Le projet de loi de finances (PLF) 2025 a été présenté ce jeudi 10 octobre en Conseil des ministres. Sophie Argence, adjointe au chef du bureau des transports à la direction du Budget, nous explique comment est élaboré ce texte essentiel qui détermine le budget de l'État.
Qu’y a-t-il dans le budget de l’État ?
Le budget de l’État, c’est comme le budget d’un particulier ou d’un foyer. C’est un ensemble de recettes et de dépenses. Sauf que, dans le cas de l’État, les dépenses et les recettes sont un peu particulières.
Du côté des recettes, il y a les impôts et les taxes. On connaît bien la TVA, l'impôt sur le revenu, l'impôt sur les sociétés... Mais il y a des impôts moins connus qui complètent également le budget, comme les amendes liées au contrôle automatisé (comme les infractions pour cause d’excès de vitesse), qui alimentent le compte d’affectation spéciale « Radars », ou encore la taxe sur les carburants (TICPE, Taxe intérieure de consommation sur les produits énergétiques).
Les recettes
Contrairement à certaines idées reçues, c’est la TVA qui est la recette la plus importante pour l’État. Évaluée à 101 milliards d’euros dans la loi de finances initiale 2024, la TVA représente 27 % des recettes fiscales et non fiscales de l’État. Elle est suivie de l’impôt sur le revenu (25 %) et de l’impôt sur les sociétés (19 %). La TICPE, elle, rapporte 15 milliards d’euros, soit 4 % des recettes fiscales et non fiscales de l’État.
En face des recettes, il y a les dépenses du budget général qui financent les grandes missions de l’État et les politiques publiques.

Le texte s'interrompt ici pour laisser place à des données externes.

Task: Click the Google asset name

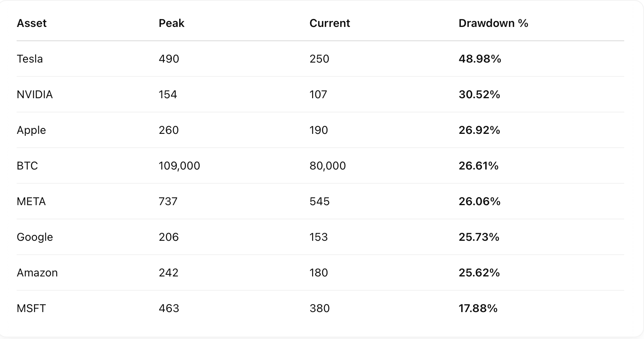Action: pos(35,237)
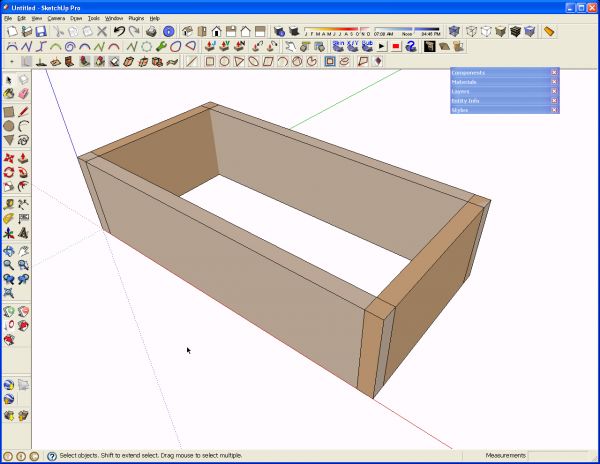Open the Plugins menu
Screen dimensions: 600x464
pos(136,18)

On peut les classer par nature de dépenses. Il y a les dépenses de personnel (36 % des dépenses), les dépenses d’intervention (30 %), comme la contribution à l’Union européenne ou encore le chèque énergie et les dépenses de fonctionnement (15 %), pour l’immobilier, les véhicules…
On peut également les classer par missions, ou grandes thématiques si on veut simplifier. Dans ce cas, le premier poste de dépense de l’État est pour l’éducation, la recherche et l’enseignement supérieur, qui représentent 20 % des dépenses du budget général de 582 milliards d’euros, tel que prévu dans la loi de finances initiale votée pour le budget 2024.
Quand on analyse le budget de l’État, il est important de se rappeler qu’il ne représente pas la totalité des dépenses engagées dans un secteur.
C’est flagrant dans le domaine de la santé par exemple, qui reçoit 0,3 % du budget de l’État.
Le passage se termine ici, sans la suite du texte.